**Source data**
========
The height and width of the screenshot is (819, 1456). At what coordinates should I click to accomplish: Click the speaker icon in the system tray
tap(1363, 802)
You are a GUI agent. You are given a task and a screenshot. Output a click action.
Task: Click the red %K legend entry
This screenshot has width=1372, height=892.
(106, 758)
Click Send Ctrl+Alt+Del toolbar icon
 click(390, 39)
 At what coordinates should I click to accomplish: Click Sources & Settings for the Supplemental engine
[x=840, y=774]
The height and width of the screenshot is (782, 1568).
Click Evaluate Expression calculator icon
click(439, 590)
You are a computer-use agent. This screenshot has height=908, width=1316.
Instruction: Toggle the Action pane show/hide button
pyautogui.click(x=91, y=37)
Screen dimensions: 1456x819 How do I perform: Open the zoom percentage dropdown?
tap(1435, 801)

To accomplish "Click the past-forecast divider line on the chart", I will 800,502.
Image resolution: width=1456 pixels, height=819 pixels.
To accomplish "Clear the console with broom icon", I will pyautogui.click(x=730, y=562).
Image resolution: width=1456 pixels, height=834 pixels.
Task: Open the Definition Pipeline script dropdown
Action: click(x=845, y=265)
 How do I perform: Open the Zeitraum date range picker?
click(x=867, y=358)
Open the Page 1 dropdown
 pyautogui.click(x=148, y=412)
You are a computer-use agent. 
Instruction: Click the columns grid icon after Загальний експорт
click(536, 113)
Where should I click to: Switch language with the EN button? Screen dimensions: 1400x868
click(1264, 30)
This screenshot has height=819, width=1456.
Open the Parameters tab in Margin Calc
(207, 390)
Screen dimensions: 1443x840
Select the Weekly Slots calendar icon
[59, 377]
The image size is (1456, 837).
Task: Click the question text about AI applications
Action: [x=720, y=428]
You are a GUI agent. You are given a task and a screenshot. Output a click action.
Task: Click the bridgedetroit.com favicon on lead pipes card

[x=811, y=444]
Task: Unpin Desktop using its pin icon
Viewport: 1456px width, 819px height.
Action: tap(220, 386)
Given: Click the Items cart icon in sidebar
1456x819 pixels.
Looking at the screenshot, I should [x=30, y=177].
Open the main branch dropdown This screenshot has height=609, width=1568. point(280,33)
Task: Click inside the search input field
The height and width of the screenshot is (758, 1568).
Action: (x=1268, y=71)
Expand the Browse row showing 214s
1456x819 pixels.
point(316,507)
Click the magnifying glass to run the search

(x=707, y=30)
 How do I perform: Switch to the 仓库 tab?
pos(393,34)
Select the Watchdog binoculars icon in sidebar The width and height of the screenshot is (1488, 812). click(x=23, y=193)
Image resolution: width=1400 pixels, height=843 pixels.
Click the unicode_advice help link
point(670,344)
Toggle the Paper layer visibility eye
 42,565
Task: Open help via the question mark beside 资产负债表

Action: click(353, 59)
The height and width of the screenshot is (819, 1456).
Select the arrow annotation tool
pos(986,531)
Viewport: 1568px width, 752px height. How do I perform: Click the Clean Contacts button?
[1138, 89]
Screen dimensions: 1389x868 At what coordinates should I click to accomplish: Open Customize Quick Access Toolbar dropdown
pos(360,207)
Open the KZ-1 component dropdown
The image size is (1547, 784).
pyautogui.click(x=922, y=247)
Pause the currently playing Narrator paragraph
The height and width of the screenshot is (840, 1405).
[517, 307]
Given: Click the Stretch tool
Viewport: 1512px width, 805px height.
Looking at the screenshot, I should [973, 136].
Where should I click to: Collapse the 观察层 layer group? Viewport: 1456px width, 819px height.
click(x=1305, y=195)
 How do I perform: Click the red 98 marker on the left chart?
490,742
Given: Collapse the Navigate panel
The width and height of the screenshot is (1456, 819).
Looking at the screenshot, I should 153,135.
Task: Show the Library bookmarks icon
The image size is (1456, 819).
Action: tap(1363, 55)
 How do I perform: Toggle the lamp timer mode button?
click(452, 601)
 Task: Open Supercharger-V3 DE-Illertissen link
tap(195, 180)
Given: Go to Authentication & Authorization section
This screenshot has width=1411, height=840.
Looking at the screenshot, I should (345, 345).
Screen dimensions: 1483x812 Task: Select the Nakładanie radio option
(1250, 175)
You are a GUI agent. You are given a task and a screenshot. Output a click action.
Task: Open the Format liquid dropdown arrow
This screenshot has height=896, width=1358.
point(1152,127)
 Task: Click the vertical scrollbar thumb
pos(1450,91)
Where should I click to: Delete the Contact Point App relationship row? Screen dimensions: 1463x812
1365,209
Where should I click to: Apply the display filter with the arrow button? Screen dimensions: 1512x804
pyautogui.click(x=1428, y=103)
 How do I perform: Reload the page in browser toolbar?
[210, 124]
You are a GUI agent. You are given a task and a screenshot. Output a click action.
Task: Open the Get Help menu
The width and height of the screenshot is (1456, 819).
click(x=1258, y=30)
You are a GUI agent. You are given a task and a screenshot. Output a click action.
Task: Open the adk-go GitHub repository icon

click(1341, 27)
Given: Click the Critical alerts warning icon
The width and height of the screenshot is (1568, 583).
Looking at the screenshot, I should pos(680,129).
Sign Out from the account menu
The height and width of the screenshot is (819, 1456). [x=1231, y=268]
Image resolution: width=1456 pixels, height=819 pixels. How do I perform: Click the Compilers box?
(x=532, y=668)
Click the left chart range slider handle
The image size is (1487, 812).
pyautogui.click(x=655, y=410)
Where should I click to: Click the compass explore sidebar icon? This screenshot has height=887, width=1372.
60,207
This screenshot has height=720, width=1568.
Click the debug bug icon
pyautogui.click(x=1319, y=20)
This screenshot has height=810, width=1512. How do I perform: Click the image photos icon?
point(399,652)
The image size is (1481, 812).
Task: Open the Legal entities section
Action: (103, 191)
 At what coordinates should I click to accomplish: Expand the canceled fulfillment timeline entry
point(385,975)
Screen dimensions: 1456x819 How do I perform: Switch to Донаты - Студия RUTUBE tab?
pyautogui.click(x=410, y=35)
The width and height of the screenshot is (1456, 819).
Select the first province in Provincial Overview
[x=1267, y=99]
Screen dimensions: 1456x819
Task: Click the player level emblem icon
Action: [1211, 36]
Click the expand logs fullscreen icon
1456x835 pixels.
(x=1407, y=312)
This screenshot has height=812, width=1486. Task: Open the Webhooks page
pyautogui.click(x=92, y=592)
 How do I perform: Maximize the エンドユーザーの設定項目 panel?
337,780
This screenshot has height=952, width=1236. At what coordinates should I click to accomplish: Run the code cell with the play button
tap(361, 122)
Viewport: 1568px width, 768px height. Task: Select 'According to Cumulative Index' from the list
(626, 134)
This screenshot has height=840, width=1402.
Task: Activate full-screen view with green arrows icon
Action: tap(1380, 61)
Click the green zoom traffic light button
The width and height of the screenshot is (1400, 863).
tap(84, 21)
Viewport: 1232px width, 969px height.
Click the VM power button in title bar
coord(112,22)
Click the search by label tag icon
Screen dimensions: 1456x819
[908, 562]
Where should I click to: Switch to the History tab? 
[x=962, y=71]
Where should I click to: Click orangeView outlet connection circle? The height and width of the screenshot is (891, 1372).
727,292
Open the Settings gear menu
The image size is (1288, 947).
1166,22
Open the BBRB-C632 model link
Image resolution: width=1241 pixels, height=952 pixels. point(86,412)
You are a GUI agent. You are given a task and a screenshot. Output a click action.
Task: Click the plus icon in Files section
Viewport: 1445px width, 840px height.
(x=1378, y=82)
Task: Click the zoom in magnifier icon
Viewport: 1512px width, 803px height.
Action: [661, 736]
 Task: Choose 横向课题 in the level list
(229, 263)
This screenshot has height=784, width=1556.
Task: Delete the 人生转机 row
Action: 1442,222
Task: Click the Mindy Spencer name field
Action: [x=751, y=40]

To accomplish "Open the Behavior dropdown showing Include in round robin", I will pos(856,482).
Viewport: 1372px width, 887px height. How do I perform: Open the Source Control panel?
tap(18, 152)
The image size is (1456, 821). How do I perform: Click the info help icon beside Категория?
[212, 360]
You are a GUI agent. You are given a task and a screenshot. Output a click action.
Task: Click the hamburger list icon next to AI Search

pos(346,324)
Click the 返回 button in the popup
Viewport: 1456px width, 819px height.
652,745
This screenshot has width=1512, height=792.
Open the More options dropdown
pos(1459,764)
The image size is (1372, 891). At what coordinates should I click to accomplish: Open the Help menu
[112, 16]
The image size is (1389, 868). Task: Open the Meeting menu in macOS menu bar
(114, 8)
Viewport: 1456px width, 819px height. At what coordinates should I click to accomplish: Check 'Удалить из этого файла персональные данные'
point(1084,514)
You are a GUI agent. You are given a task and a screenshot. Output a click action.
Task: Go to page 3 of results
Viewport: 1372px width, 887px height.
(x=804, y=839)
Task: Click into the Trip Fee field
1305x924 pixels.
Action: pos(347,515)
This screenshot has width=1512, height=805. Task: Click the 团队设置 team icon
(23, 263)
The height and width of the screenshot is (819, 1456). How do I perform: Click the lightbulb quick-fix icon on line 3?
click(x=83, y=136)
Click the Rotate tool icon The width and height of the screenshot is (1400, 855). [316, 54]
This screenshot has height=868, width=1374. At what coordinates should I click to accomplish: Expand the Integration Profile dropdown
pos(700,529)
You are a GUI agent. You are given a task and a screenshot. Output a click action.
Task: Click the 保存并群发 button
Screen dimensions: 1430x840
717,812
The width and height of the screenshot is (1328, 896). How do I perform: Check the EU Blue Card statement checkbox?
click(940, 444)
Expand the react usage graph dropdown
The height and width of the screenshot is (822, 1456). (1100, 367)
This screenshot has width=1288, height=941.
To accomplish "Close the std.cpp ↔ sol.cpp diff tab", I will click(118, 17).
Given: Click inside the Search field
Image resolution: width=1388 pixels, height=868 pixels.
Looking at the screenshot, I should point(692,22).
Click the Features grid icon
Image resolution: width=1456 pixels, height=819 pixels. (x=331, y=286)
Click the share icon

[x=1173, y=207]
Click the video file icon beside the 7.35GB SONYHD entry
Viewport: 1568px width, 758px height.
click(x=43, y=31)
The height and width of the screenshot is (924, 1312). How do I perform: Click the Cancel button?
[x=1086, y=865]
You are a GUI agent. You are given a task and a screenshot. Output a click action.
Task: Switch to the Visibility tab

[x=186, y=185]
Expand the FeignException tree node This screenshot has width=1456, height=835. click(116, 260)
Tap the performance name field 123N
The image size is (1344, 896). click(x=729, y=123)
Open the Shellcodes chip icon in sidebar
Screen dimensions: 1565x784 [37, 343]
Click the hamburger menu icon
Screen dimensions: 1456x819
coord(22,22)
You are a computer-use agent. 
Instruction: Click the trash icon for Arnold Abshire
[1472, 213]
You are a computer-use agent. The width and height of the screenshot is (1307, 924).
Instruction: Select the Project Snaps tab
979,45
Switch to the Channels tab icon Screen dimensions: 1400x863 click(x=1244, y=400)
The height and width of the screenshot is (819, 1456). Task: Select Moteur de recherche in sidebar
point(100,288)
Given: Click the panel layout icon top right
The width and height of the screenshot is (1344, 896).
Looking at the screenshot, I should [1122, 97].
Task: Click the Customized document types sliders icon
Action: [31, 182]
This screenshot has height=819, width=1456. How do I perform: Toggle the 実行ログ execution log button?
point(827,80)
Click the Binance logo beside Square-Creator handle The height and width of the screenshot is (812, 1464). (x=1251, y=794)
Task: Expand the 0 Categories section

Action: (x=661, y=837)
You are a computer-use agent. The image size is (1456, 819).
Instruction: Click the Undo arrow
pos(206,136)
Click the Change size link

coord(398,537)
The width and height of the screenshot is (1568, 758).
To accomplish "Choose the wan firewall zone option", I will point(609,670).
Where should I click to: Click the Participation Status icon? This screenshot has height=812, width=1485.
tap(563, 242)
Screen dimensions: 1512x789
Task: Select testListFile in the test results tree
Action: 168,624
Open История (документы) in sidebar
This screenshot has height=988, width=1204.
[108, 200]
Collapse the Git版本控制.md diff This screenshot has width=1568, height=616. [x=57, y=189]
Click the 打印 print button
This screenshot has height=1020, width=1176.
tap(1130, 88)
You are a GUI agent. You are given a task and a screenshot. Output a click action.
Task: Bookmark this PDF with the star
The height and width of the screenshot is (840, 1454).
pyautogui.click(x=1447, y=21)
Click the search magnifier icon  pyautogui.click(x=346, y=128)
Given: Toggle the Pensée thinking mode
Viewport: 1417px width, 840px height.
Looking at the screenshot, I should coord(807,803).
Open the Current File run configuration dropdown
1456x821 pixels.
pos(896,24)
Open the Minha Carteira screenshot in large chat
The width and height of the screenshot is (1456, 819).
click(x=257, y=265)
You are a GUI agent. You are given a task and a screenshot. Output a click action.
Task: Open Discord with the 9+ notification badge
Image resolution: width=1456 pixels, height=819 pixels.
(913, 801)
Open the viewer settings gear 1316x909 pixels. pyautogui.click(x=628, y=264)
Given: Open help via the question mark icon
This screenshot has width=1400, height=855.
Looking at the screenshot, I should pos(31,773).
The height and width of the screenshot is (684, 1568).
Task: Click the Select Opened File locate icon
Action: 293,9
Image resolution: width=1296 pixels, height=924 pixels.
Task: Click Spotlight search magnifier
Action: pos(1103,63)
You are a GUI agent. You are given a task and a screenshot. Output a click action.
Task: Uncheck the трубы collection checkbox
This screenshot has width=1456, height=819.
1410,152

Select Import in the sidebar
========
**Task instructions**
Show the lines of the entries that include the string "computer", copying each in full.

**Result for this task**
You are a computer-use agent. This screenshot has height=908, width=1316.
You are a computer-use agent. 
You are a computer-use agent. 
You are a computer-use agent. The width and height of the screenshot is (1307, 924).
You are a computer-use agent. The image size is (1456, 819).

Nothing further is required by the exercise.